* Your goal
Return the full listing word for word, but drop every picture from it.

* Provided records
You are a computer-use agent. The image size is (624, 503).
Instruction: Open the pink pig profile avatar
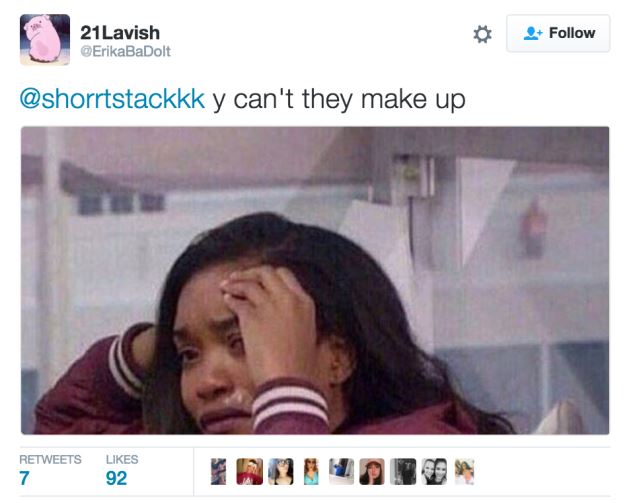45,39
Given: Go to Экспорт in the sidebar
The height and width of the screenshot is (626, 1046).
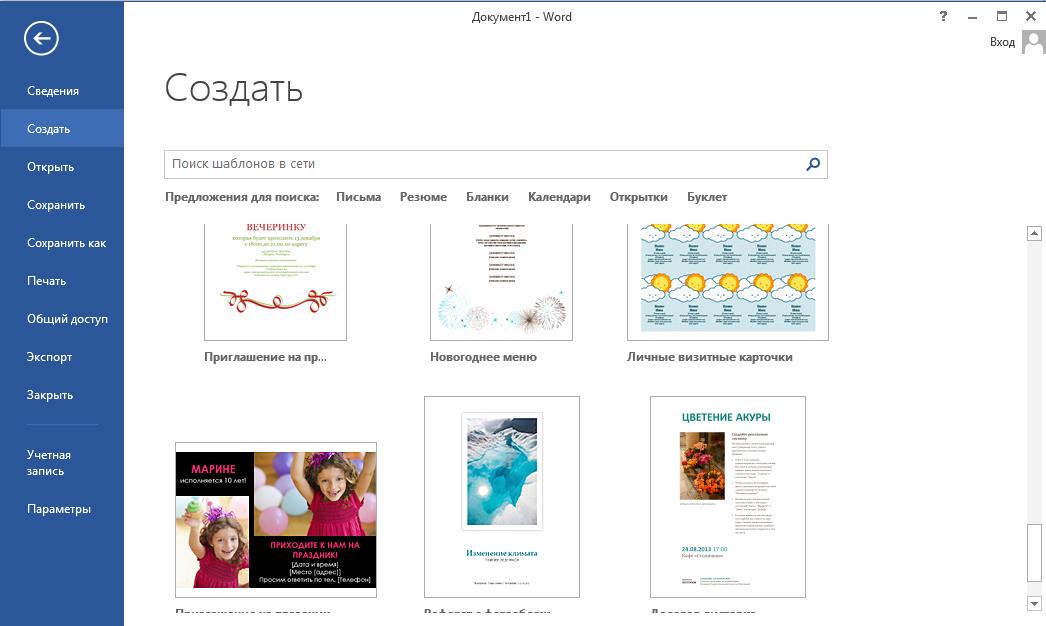Looking at the screenshot, I should click(x=50, y=357).
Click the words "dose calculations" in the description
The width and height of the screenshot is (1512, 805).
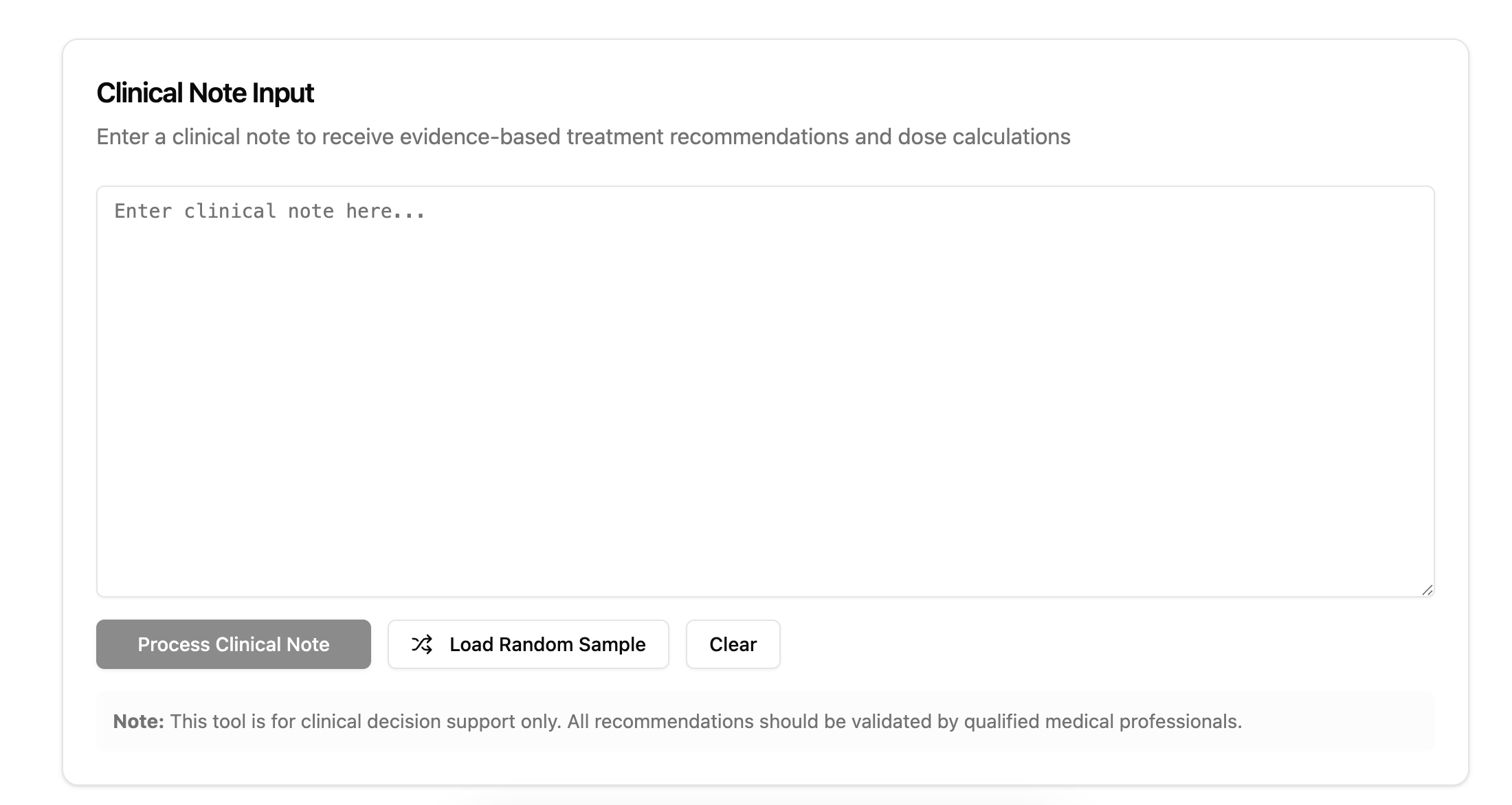[983, 137]
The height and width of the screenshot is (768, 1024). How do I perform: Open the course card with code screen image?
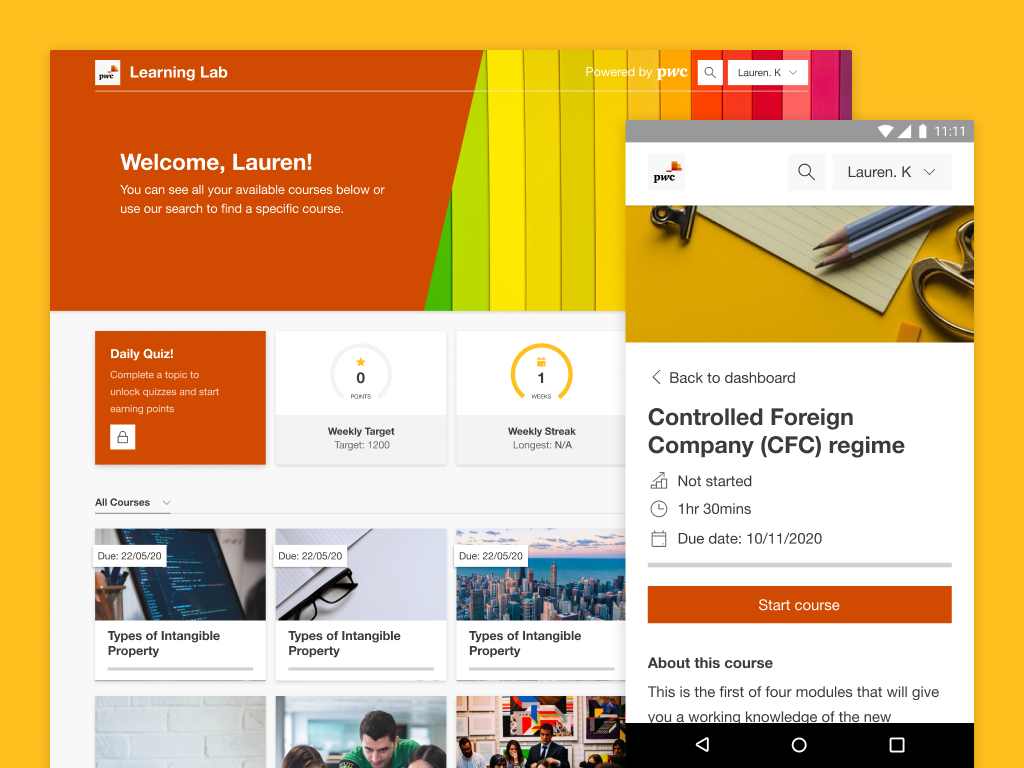tap(180, 604)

* Exercise answer
You are a computer-use agent. The image size is (624, 503).
Instruction: Open the pink pig profile avatar
45,39
Given: Go to Экспорт in the sidebar
The height and width of the screenshot is (626, 1046).
Looking at the screenshot, I should click(x=50, y=357).
Click the words "dose calculations" in the description
The width and height of the screenshot is (1512, 805).
[983, 137]
The height and width of the screenshot is (768, 1024). How do I perform: Open the course card with code screen image?
tap(180, 604)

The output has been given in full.